In automotive engineering, a firewall (American English) or bulkhead (British English) is the part of the automobile body (unibody or body-on-frame) that separates the engine compartment from the passenger compartment (driver and passengers). It is most commonly a separate component of the body or, in monocoque construction, a separate steel pressing, but may be continuous with the floorpan, or its edges may form part of the door pillars. The inner and outer surfaces of the firewall are often coated with noise, vibration, and harshness (NVH) absorber to prevent most engine noise from reaching the passenger compartment. The name originates from steam-powered vehicles, where the firewall separated the driver from the fire heating the boiler.

In competition, firewalls are found in specially prepared cars for compartmentalisation. For example, a typical conversion of a production car for rallying will include a metal firewall which seals the fuel tank off from the interior of the vehicle. In the event of an accident, resulting in fuel spillage, the firewall can prevent burning fuel from entering the passenger compartment, where it could cause serious injury or death. In regular stock cars, the firewall separates the engine compartment from the cabin and can, at times, contain fibreglass insulation. Automotive firewalls have to be fitted so that they form a complete seal. Usually this is done by bonding the sheet metal to the bodywork using fibreglass resin.

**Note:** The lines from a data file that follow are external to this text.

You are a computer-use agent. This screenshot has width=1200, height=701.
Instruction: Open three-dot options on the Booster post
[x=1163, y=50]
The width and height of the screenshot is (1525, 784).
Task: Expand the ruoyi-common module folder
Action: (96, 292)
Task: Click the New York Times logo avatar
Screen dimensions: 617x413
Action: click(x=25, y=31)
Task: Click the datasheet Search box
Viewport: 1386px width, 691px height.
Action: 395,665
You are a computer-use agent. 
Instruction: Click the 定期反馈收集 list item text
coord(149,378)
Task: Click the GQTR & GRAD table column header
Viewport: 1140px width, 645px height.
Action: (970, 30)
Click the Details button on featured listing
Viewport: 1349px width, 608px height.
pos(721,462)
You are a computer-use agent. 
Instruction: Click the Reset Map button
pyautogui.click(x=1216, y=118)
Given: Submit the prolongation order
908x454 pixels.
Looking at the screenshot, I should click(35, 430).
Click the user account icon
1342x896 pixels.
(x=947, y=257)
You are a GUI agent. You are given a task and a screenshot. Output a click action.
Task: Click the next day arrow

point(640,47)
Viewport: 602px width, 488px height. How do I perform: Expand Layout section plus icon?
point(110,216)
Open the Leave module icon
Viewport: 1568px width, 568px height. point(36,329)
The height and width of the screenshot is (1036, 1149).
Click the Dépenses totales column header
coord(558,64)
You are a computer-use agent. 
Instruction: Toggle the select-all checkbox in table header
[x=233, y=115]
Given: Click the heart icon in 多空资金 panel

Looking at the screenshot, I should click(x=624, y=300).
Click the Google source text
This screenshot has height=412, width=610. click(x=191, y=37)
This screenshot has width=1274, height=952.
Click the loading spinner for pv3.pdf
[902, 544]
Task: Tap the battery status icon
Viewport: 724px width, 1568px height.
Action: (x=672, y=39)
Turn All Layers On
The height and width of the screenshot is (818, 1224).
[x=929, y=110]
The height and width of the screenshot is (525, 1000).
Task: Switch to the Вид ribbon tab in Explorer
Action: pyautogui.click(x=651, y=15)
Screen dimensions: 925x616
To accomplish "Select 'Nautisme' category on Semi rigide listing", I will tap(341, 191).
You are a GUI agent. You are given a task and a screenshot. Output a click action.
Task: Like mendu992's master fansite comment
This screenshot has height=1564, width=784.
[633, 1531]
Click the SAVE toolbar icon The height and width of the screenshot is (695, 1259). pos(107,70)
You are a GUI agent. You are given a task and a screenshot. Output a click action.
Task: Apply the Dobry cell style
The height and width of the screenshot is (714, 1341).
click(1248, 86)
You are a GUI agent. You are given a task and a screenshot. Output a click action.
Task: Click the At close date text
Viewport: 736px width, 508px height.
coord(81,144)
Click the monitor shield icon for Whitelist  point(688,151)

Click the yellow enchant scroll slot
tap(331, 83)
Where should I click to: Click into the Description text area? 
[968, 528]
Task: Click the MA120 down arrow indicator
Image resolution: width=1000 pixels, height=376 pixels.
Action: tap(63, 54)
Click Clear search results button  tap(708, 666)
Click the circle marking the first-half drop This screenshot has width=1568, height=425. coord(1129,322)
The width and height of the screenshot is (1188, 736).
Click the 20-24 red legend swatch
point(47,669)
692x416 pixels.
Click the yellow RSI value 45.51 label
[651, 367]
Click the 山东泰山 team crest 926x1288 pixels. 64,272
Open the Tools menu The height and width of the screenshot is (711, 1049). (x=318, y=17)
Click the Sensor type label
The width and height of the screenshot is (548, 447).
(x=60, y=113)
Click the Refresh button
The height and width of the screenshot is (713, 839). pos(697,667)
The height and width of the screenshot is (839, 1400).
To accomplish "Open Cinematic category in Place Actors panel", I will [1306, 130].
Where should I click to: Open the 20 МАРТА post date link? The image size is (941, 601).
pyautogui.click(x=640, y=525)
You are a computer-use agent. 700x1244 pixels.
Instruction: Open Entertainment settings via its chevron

In aerospace engineering, an aircraft firewall isolates an engine from the other parts of the airframe.
In single-engine aircraft, it is the part of the fuselage that separates the engine compartment from the cockpit.
In multi-engine propeller aircraft, the firewall is usually part of the engine nacelle and separates the engine from the rear sections of the nacelle or from components mounted behind the engine, such as the wing structure or accessory compartments.

The word "firewall" is also used as a slang term for taking an engine to maximum power or acceleration.